Practical Implications

The Board's two decisions in McDonald's endorse the NLRB General Counsel having virtually unfettered discretion to consolidate ULP litigations. By approving the unprecedented consolidation of the cases and the related case management plan for trying 181 separate ULPs against 32 different respondents the Board has likely set a course for the most expensive, time consuming and otherwise unwieldy ULP case ever.
This case will present the respondents with difficult choices, such as whether to:
  • Explore settlement with the NLRB. If settlement is possible, it likely will be in exchange for cooperating in the NLRB's introduction of evidence that McDonald's USA, as franchisor, is a joint employer of each franchisee's employees.
  • Cooperate with fellow respondents in the defense of the mammoth litigation to reduce litigation expenses. The NLRB might later cite that kind of cooperation as:
    • new evidence of joint employment; or
    • evidence that the parties constitute a single employer.
Franchisors should recognize the pains the NLRB may impose on purported joint employers of franchisees' employees. If McDonald's USA and its franchisees do not settle this case, they are in store for many years of litigation to:
  • Challenge the merits of the ULP complaint allegations.
  • Dissociate from any meritorious ULP complaint allegations against other respondents.
  • Demonstrate that McDonald's USA does not:
    • indirectly control any of the franchisee's employees;
    • possess an unexercised ability to control those employees; or
    • have leverage to obtain advantageous terms in its contracts with the franchisees because of the franchisees' economic dependence on it.

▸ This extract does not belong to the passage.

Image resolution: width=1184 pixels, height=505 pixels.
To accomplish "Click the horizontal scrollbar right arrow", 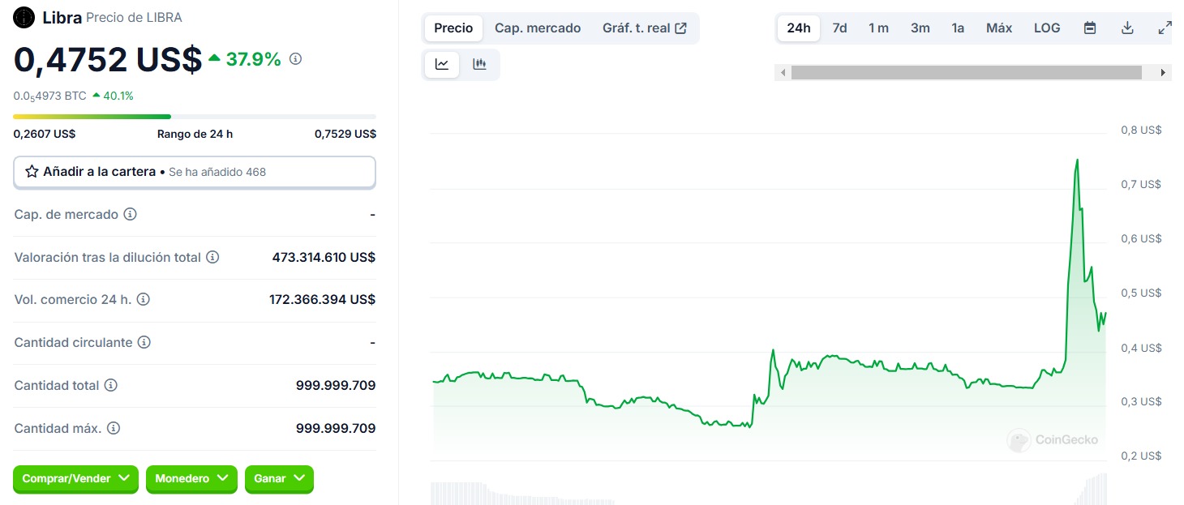I will [1163, 73].
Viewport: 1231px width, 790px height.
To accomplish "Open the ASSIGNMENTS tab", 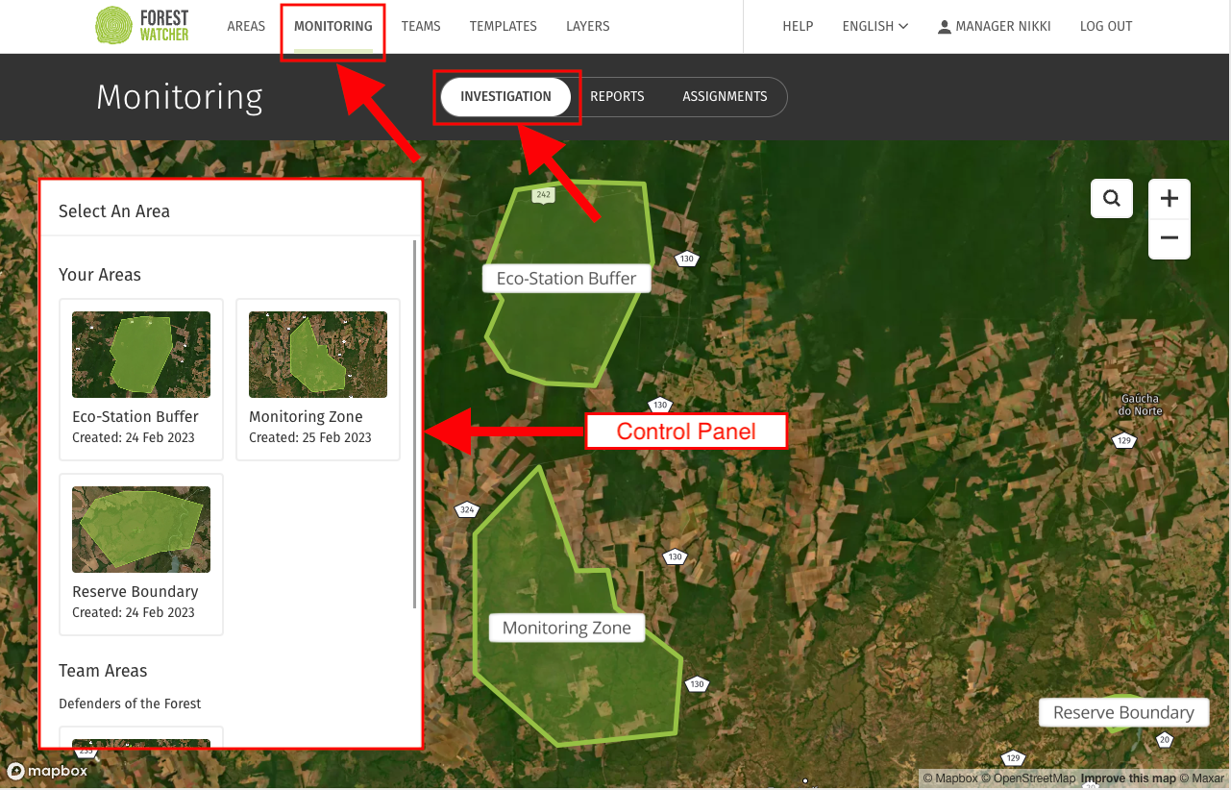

On the other hand, employers without franchisor-franchisee joint employer concerns may indirectly benefit from these decisions. The NLRB will need to assign a significant number of staff and earmark a large share of the NLRB's budget to this case and its expected appeals for years to come. Congress has recently expressed more interest in reducing the NLRB's budget than expanding it, especially if any increase would relate to efforts to expand the scope of which entities may constitute a joint employer. Consequently, in the near term, this case may reduce the NLRB's resources for:
  • Investigating, prosecuting, adjudicating and litigating about the enforcement of other ULP charges.
  • Engaging in administrative rule making.
  • Coordinating expeditious union representation elections.